**READING TEXT:**
Zelle, the peer-to-peer payments platform formerly known as clearXchange, will put customers back in banks’ hands, PNC CEO Bill Demchak said Friday.
P2P has been a notable success of nonbank players such as PayPal, which offers a host of consumer-facing payments products, perhaps most notably Venmo. In October, PayPal CEO Dan Schulman noted Venmo was on track to process more than $20 billion in 2016. (We’ll find out if he was right when PayPal reports earnings next week.) Venmo’s success is built on its inclusion of notes, often just emojis, along with payments. Banks didn’t think of payments as social, but now, Zelle’s marketing is essentially identical to Venmo’s.
Early Warning is a bank-owned company that specialized in fraud detection before it acquired P2P provider clearXchange last year. Zelle is owned by the banks that use it, in other words, and functions within bank apps. A separate Zelle app will launch this year. At Money 20/20 in Las Vegas, Early Warning announced it was rebranding the product as “Zelle,” to the bewilderment of many. (Its meaning remains unclear.) Most major banks are part of the network. Citigroup, the last significant holdout, signed up in September.
Demchak discussed Zelle at some length on Friday’s earnings call as a defense against fintech players and as a revenue opportunity:
And I think, [Zelle] does a couple of things. One is, it puts our consumers back in our hands, right. The whole idea behind it is, we don’t want our customers using third-party application, particularly in what potentially is insecure — in insecure fashion. So [Zelle] solves that issue and then, it gives us mindshare. It’s not a revenue opportunity out of the gate, as it relates to the product specifically. But I think it is another part of the customer relationship that makes it more sticky.

**RECORDS:**
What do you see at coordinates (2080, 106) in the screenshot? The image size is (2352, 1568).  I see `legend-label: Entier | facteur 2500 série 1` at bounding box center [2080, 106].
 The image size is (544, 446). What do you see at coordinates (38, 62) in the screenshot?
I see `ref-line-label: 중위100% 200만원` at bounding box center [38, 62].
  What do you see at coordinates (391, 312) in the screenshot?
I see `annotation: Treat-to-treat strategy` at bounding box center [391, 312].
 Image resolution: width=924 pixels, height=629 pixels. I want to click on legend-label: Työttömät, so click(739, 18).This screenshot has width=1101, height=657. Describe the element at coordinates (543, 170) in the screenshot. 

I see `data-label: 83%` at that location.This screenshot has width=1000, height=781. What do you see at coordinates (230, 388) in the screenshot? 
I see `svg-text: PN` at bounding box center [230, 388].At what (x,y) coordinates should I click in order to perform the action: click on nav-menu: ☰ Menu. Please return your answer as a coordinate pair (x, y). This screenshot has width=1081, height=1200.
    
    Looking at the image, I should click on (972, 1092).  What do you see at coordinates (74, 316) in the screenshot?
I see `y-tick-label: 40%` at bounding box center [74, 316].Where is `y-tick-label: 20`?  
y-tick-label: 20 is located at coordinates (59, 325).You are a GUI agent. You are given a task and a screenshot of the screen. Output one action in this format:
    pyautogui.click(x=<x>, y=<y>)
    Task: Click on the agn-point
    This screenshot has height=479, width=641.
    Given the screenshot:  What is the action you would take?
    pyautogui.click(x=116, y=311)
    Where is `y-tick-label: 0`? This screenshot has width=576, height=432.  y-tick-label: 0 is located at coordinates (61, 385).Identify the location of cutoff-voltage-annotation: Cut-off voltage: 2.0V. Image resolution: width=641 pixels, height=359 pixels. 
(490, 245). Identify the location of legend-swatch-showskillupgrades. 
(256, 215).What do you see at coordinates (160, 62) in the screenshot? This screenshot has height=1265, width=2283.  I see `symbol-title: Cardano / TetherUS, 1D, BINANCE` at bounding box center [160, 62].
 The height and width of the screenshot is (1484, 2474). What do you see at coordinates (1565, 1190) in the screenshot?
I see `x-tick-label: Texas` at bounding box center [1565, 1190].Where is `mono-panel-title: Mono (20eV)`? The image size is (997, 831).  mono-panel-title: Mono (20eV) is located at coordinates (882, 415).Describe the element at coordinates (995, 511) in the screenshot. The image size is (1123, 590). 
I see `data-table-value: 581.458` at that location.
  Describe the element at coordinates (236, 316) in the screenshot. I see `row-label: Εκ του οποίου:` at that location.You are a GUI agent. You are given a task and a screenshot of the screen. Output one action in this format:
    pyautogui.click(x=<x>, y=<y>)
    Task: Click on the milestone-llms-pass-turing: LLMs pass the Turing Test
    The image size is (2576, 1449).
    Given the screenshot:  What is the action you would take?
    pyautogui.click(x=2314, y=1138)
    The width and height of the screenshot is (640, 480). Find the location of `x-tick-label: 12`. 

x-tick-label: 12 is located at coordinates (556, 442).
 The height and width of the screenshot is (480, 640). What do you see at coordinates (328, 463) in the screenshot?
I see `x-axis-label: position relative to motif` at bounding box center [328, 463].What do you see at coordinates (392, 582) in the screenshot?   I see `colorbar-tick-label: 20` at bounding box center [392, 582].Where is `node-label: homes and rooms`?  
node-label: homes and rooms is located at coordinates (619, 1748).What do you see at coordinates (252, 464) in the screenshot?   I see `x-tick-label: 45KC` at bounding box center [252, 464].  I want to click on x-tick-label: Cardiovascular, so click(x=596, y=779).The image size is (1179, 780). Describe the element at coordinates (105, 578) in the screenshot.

**TRY IT:** Carry on the article about Zelle and PNC, beginning immediately after its final sentence.

**TASK OUTPUT:**
And I think through time, the concept of realtime payments, whether P2P or business-to-consumer, or on the corporate side, it’s where we’re rolling out realtime payments through the clearing houses, is an alternative to ACH.
I think it becomes table stakes. I think there is revenue opportunity against it. I think the U.S. is behind, and I think it’s a trend you’re going to continue to see build and on the back of it, you will see, I know we have many product applications that we are developing on the back of that basic capability, which will be revenue-driven.
PNC also reported that more than half (51%) of its deposits now came via nontraditional channels — meaning mobile and ATM — for the first time. Last quarter it was 50%, and the year prior, 46%.
Mobile, in other words, is much on Demchak’s mind these days.